Nestas circunstâncias tão duras, como a Igreja Ucraniana consegue celebrar o Ano Santo juntamente com a Igreja universal?
Comparado a outros Anos Santos vividos no passado, este Jubileu é certamente especial porque as pessoas estão redescobrindo cada vez mais seu sentido de graça. Porque se você está bem, você tem a ilusão de não precisar de nenhuma graça, nem de Deus nem dos homens. Mas quando você experimenta dor, tragédia - quando você descobre seus limites humanos e experimenta a cada dia que você não se basta a si mesmo, que precisa da mão de outro - então isso faz você descobrir o significado da peregrinação, o significado de caminhar juntos. Faz você descobrir o espaço também de troca de dons que existe não apenas dentro da Igreja peregrina na terra, mas também entre a Igreja celeste e a Igreja terrena. Neste ano jubilar redescobrimos o que sempre professamos na fé: a comunhão dos Santos. É precisamente esta comunhão dos santos, de estarmos juntos como Igreja, espaço onde está presente o Ressuscitado, Ele que é a fonte da nossa esperança e a força para viver a peregrinação terrena, mas também o espaço para a troca de dons entre o céu e a terra. Isso nos torna cada vez mais resilientes, nos ajuda a resistir. Caminhando juntos, aprendemos verdadeiramente a ser empáticos, portanto não a nos interessarmos apenas pelo nosso próprio percurso, mas também a entrar um pouco na situação do outro. Esta é a solidariedade que realmente salva vidas humanas de uma forma muito concreta. Então aproveito a oportunidade para agradecer a todos que caminham conosco. Porque o Ano Santo não é vivido apenas pela Ucrânia, mas por toda a Igreja universal, e sentimos muito esta solidariedade da Igreja Católica, que agora para nós na Ucrânia é a fonte da nossa capacidade de servir. Todos compartilham tudo o que têm: a Ucrânia compartilha sua esperança, seu espírito com o mundo, mesmo em um contexto de guerra. E vejamos como isso ressoa nos corações de milhões de católicos em todo o mundo. E por isso vosagradecemos por estarem conosco, por caminharem conosco.

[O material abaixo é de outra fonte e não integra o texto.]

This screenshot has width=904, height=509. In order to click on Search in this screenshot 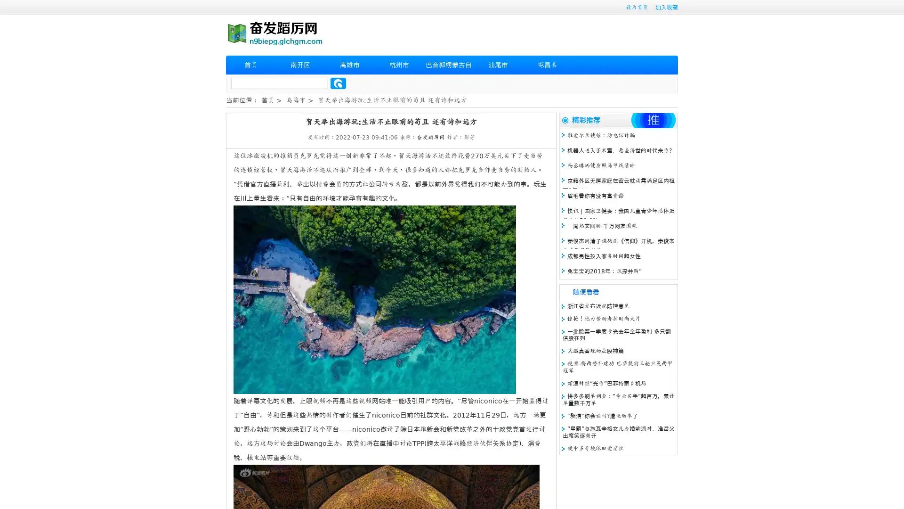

Esses três anos de guerra mudaram de alguma forma sua percepção de sua missão como líder da Igreja Greco-Católica Ucraniana?
Tenho que dizer que sim, talvez até de uma forma muito radical. Porque a Igreja Bizantina, em sua espiritualidade e liturgia, é a Igreja que celebra a alegria da Páscoa em cada celebração. Somos uma Igreja da cultura pascal. Mas estamos redescobrindo que o mistério pascal não é apenas uma celebração, não é apenas a alegria ou uma solenidade. Inclui também o mistério do sofrimento e o mistério da morte — mistérios que a cultura atual talvez tente esquecer, escapar ou até mesmo dessacralizar. Muitas vezes o sofrimento e a morte no mundo moderno se tornam um espetáculo e nós, que somos tentados a viver parte de nossas vidas dentro do "continente digital", corremos o risco de perder a percepção do sofrimento e da morte. Mas durante a guerra, quando o perigo iminente de morte toca a vida cotidiana, aprendemos a contemplar a presença de Deus no sofrimento humano e n'Ele estamos descobrindo o significado cristão do mistério da morte. Porque a morte é uma situação absurda: nossa natureza humana se rebela contra a morte, fomos criados para a vida. Mas justamente neste drama do sofrimento redescobrimos a presença de Cristo sofredor e também no mistério da morte contemplamos Jesus crucificado, Aquele que morreu na Cruz para assumir sobre si a nossa morte e nos restituir a sua vida. Santo Agostinho diz palavras muito profundas sobre isso: “Ele fez sua a nossa morte e nossa a sua vida nossa”. É algo de muito profundo, que no entanto deve ser redescoberto, não estudando um belo artigo ou lendo um bom livro, mas experimentando essa realidade na própria carne, na carne da tua gente, na vida da tua Igreja. E agora estamos acompanhando tantas pessoas que sofrem, estamos celebrando tantos funerais, todos os dias temos que nos deparar com essa realidade da morte, que parece querer reinar entre nós. Mas neste reino de morte que o agressor russo está espalhando na Ucrânia, nós estamos pregando Cristo ressuscitado e isso muda totalmente nossa percepção quer da própria liturgia quanto do Mistério Pascal. Isso incide sobre nosso trabalho pastoral, a maneira como acompanhamos as pessoas e as ajudamos a ter esperança de que esse sofrimento não é um ponto de chegada, mas de partida. Não é um ponto intransponível que nos faz desesperar, mas é uma porta pela qual podemos avançar rumo à Páscoa do Senhor.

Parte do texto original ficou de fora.